Conservation et réhabilitation

Au-delà de ses objectifs liés à la pratique de la fauconnerie, l’AQFA tient à s’impliquer au niveau de la promotion de la valeur et de l’importance des oiseaux de proie dans la nature, ainsi que de leur conservation. Dans ce contexte, il nous apparaît important de poser des actions concrètes pour s’assurer que les populations de rapaces du Québec se portent bien.

Réseau de nichoirs à Crécerelle d’Amérique

Selon l’American Kestrel Partnership, les populations de crécerelle d’Amérique sont en déclin dans plusieurs régions de l’Amérique du Nord, notamment dans le sud québécois, où l’on estime que les populations ont chuté d’environ 54% à 68% entre 1966 et 2014. Le Deuxième atlas des oiseaux nicheurs du Québec méridional (Robert et al.) note également une diminution des effectifs depuis la réalisation du premier Atlas en 1984-1989. Les hypothèses avancées pour expliquer ce phénomène incluent la déprédation par l’épervier de Cooper, le virus du Nil occidental, la contamination des proies (i.e. : rodenticides, insecticides, etc.), la compétition avec d’autres espèces cavicoles, et la raréfaction des sites de nidification adéquats due entre autres aux pratiques de culture intensive du maïs et du soya.

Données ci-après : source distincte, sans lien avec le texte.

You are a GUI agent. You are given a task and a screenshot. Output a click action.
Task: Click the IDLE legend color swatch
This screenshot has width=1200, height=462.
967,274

À l’heure actuelle, les données sont insuffisantes pour déterminer avec certitude les raisons pour lesquelles les populations de crécerelle d’Amérique subissent un tel déclin au Québec.

Dans ce contexte, l’AQFA a obtenu en 2020 une subvention de Bird Protection Quebec afin de mettre en place un réseau de nichoirs à Crécerelle d’Amérique dans le sud du Québec, en association avec l’Observatoire d’oiseaux de McGill. Les nichoirs sont distribués à tout membre de l’AQFA qui en fait la demande, ainsi qu’à certains partenaires qui nous aident dans la réalisation du projet.

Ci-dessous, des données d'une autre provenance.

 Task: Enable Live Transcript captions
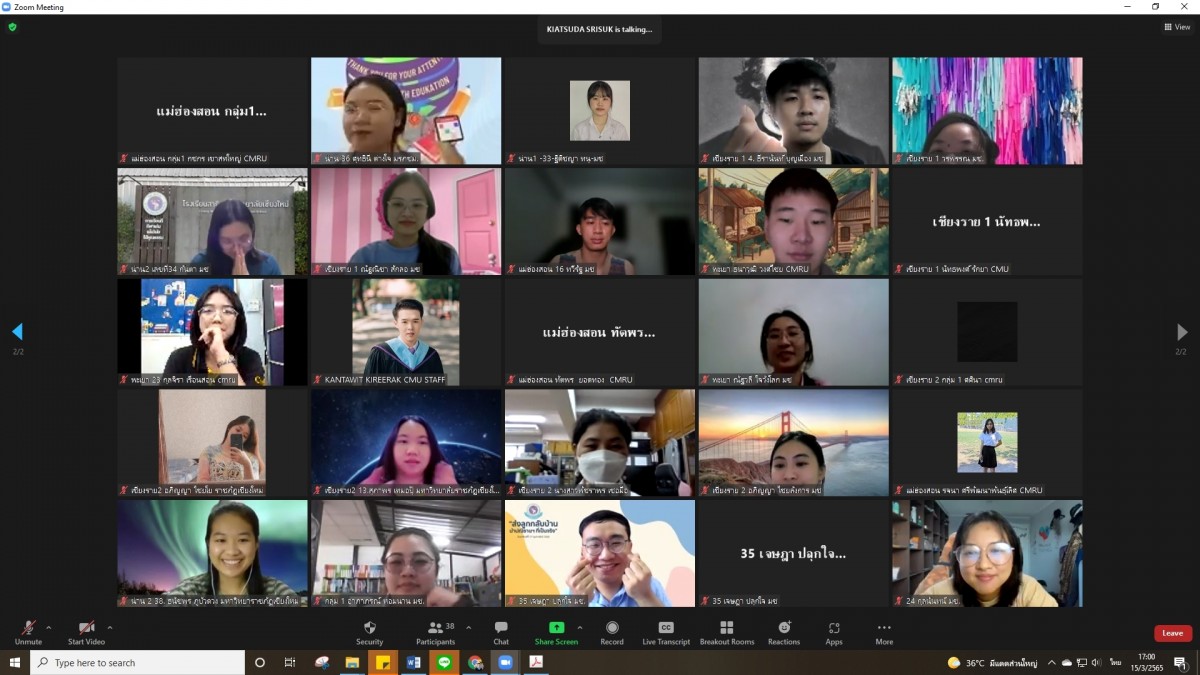(x=666, y=632)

Le suivi hebdomadaire des nichoirs durant toute la saison de reproduction de la crécerelle d’Amérique permet de récolter des données qui sont ensuite transmises à l’American Kestrel Partnership à des fins d’analyse.

D’autre part, le baguage des oisillons permet d’étudier leurs mouvements s’ils sont capturés de nouveau dans le cadre de projets scientifiques ou d’activités de gestion de la faune.

Depuis 2021, notre équipe a bagué 2 femelles adultes et 181 juvéniles, dont 45 ont également été munis d’une bague d’identification de couleur.

Notre réseau continue de prendre de l’ampleur… à suivre!